Enrichment of gene ontology terms for promoters with H3K4me3 hypermethylation in PAs and EZH2 binding sites was performed using the PANTHER Overrepresentation Test (Released 20171205)64,65 and Fisher’s Exact with FDR multiple test correction. For promoters with H3K27ac hyperacetylation in PAs, gene ontology analysis was performed with GO.db Bioconductor package and 0.05 significance threshold on Bonferroni corrected P value (Fisher’s exact test) was used.

DNA methylation data processing

For DNA methylation, assessment of methylation sites was restricted to regions covered by SeqCap Epi CpGiant Methylation panel which captures 80.5 Mb (Roche). The methylation analysis workflow consisted of: read quality assessment, mapping to hg38 genome, removal of PCR duplicates, coverage statistics assessment and methylation level assignment. The software required to perform the aforementioned steps: FastQC, BSMAP66, Picard (http://broadinstitute.github.io/picard/) were selected based on Roche recommended pipeline67 and compiled into a single CytoMeth tool (https://github.com/mdraminski/CytoMeth) enabling fast and transparent rough data processing. The following quality requirements were set: minimal bisulphite conversion 99.2% and at least 3,000,000 cytosines in a CpG context covered with at least ten reads. Out of 26 samples, 20 passed these requirements and were used to assess DNA methylation variability within promoter regions (+/−2,000 bp from TSS) with a use of methylKit68.

For Infinium HumanMethylation 450 BeadChip data signal intensities were imported into R using the methylumi package69. Initial quality control checks were performed using functions in the methylumi package. The methylation score for each CpG was represented as a β value according to the fluorescent intensity ratio representing any value between 0 (unmethylated) and 1 (completely methylated). Mapping of CpGs was performed based on UCSC Genome Browser annotation data70. CpGs beta values in the range from 0 to 0.2 were defined as hypomethylated and those from 0.8 to 1 as hypermethylated.

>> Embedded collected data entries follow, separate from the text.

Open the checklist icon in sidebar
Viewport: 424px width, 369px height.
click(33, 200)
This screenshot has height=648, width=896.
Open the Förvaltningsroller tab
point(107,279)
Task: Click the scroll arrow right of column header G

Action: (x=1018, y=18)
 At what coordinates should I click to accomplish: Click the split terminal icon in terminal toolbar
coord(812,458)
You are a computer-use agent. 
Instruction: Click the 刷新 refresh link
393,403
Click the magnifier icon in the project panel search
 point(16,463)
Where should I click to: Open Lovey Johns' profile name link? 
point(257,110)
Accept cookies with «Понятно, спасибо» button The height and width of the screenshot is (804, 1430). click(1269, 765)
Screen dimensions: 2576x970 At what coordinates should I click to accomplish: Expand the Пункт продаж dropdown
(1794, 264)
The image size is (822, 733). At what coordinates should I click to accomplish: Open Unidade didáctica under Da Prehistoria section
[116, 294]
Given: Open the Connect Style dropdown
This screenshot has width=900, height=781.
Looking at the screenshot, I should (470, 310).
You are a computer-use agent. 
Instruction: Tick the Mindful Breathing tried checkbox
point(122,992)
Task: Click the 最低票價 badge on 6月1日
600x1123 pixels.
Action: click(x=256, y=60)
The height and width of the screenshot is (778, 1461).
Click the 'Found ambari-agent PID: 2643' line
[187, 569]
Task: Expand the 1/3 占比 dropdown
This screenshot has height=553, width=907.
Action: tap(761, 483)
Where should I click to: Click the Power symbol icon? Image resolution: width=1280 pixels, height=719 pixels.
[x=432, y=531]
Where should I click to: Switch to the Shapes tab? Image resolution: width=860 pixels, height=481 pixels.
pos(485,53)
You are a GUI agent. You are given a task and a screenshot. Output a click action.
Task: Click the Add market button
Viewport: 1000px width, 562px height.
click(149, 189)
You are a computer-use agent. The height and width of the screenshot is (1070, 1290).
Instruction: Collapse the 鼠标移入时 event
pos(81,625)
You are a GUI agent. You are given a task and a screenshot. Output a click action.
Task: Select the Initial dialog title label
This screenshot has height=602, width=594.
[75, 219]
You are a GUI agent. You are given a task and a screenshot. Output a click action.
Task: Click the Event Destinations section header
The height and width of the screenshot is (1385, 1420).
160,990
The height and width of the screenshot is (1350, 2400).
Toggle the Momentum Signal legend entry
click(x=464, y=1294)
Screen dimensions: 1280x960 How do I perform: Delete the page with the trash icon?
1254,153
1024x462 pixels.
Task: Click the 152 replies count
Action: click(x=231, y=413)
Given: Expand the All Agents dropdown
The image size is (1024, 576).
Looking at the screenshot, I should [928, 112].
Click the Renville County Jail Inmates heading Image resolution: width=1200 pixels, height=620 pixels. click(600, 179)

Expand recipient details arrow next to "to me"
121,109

DNA methylation analysis for PAs specific promoters with EZH2 binding sites

Signal intensities for probes from HumanMethylation450 BeadChip array, which were located within PA specific promoters with EZH2 binding sites, were compared for 11 independent PAs and 13 GB samples. DNA methylation data from previously pubslihed studies26 and gene expression data from the ltater were downloaded from Gene Expression Omnibus (GEO: http://www.ncbi.nlm.nih.gov/geo/) using the following accession numbers: GSE61431, GSE44684, and GSE44971, respectively. Quantile normalization was performed on signal intensities. For the expression data median intensities were calculated for each probe in each analyzed group of samples.

TCGA data analyses

The expression values for the TCGA samples were downloaded from TCGA website (RNASeqV2 set). Survival analyses were performed with TCGA data. The patients were stratified into three equinumerous sub-groups according to ANXA2R or FOXM1 expression levels. Correlation between the expression level of the selected genes and patient survival times was analyzed using Kaplan–Meier model and log-rank test.

Reporting summary

Further information on research design is available in the Nature Research Reporting Summary linked to this article.